Problem description
Could you retype only the lines from the one containing "Tap the back arrow icon" through the final line of the entries, both included, skipping any images?

Saved entries
━━━
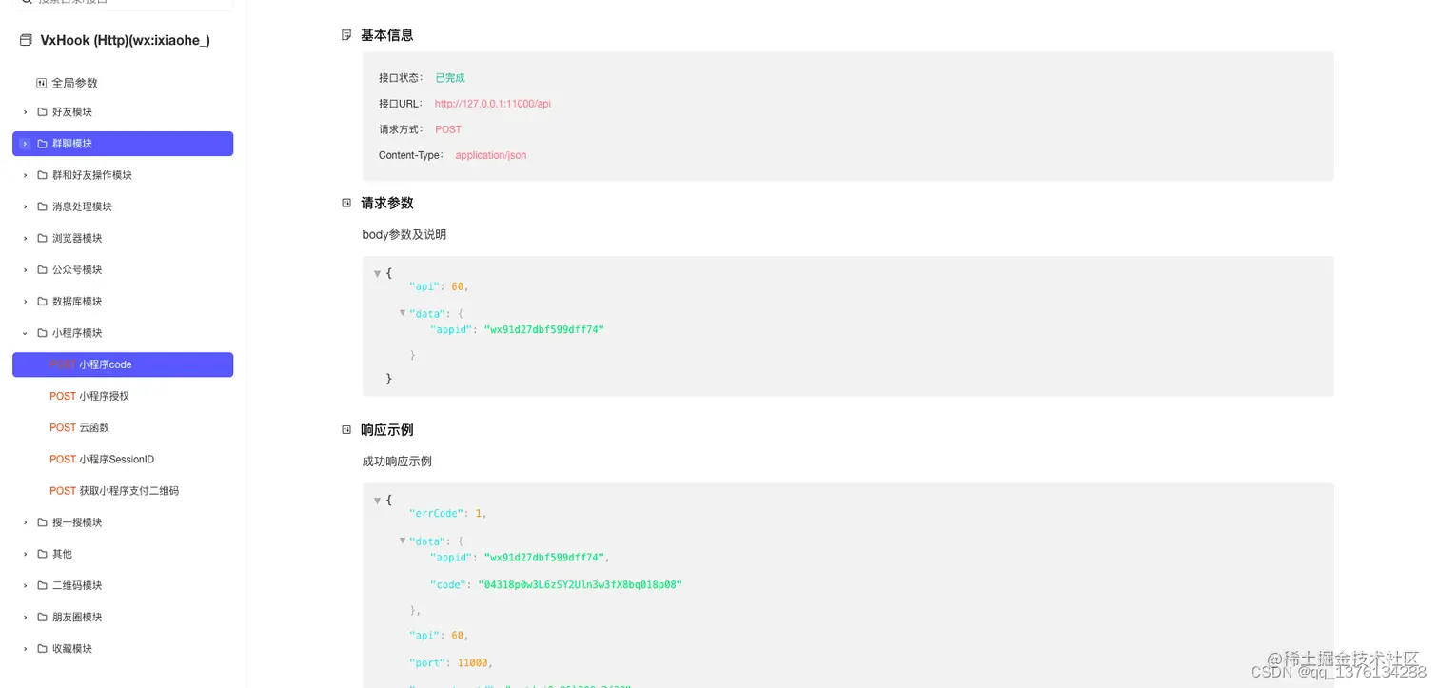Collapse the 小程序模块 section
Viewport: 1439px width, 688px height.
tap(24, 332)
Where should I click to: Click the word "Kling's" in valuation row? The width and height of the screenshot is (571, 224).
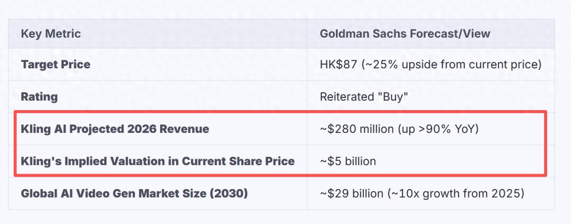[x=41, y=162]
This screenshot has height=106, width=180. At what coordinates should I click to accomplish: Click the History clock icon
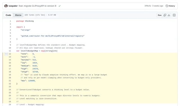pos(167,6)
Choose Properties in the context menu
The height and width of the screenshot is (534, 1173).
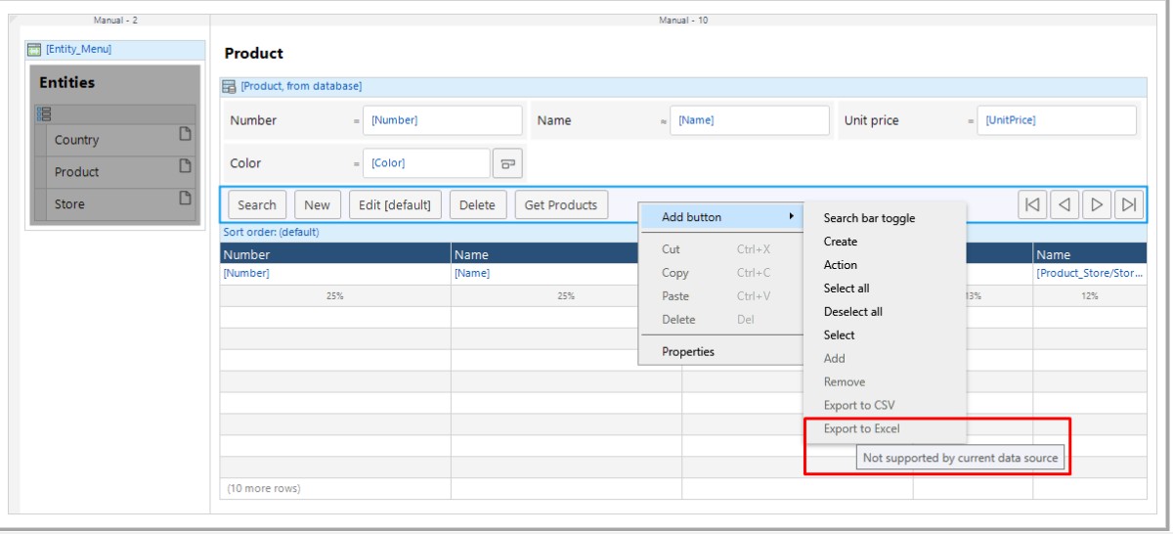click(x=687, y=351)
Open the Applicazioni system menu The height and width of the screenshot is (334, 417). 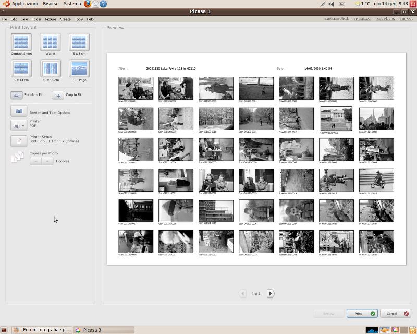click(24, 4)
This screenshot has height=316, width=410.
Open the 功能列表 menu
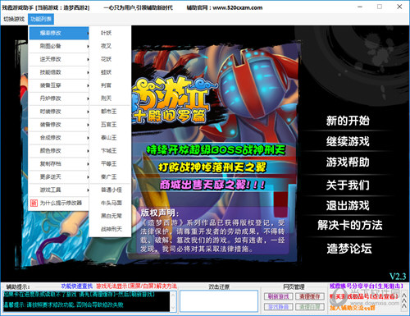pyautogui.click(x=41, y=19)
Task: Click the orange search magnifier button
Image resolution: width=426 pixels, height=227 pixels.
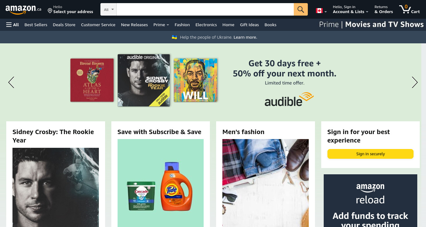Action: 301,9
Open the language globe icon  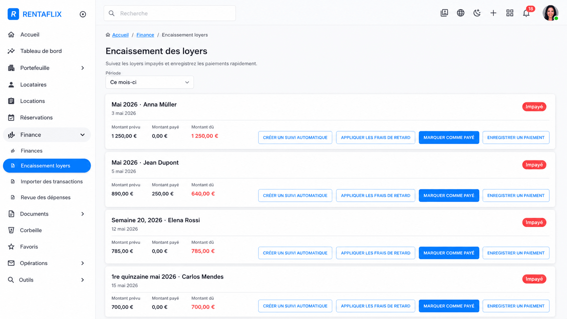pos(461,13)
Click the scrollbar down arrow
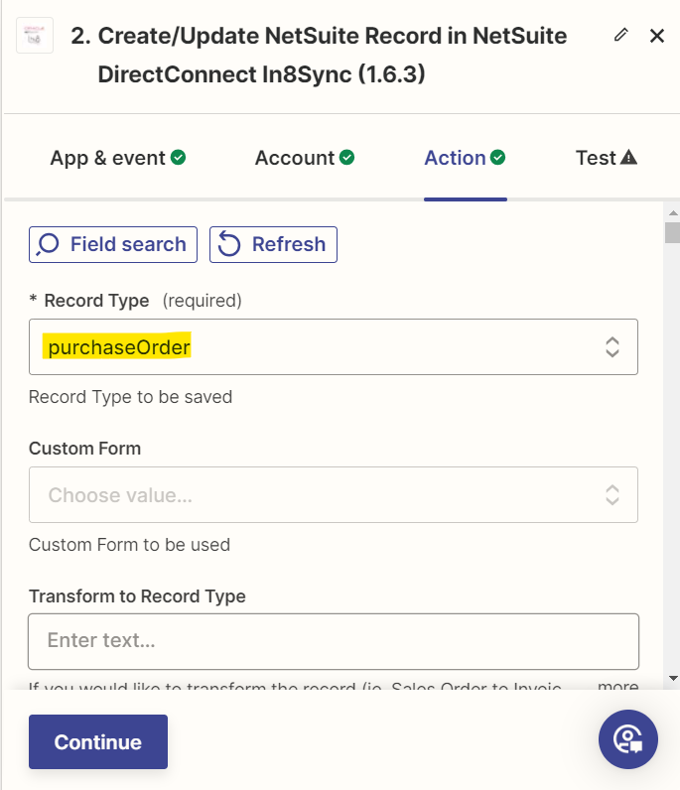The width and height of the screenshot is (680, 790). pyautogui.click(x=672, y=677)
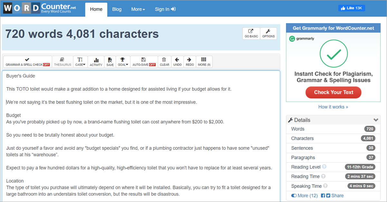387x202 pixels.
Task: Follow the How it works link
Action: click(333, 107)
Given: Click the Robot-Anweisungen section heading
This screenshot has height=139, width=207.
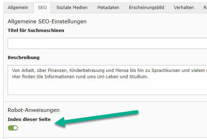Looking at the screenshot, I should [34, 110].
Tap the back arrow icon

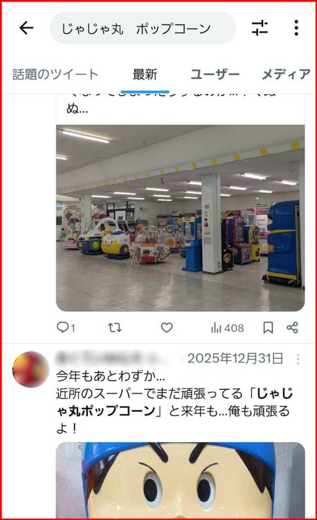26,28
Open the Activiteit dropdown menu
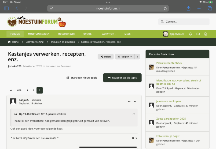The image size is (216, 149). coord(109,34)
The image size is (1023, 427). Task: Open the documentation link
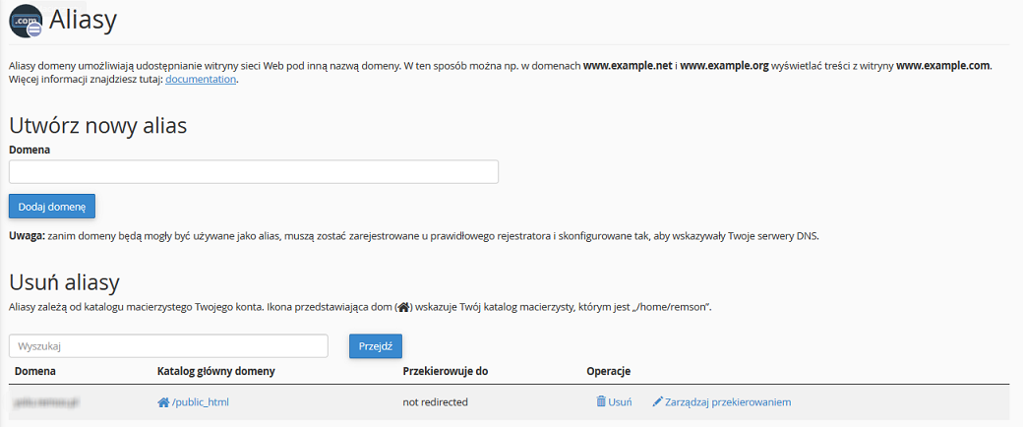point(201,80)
━━━
Output for this exercise
Tap the back arrow icon

26,28
Open the Activiteit dropdown menu
The image size is (216, 149). coord(109,34)
The image size is (1023, 427). Task: Open the documentation link
point(201,80)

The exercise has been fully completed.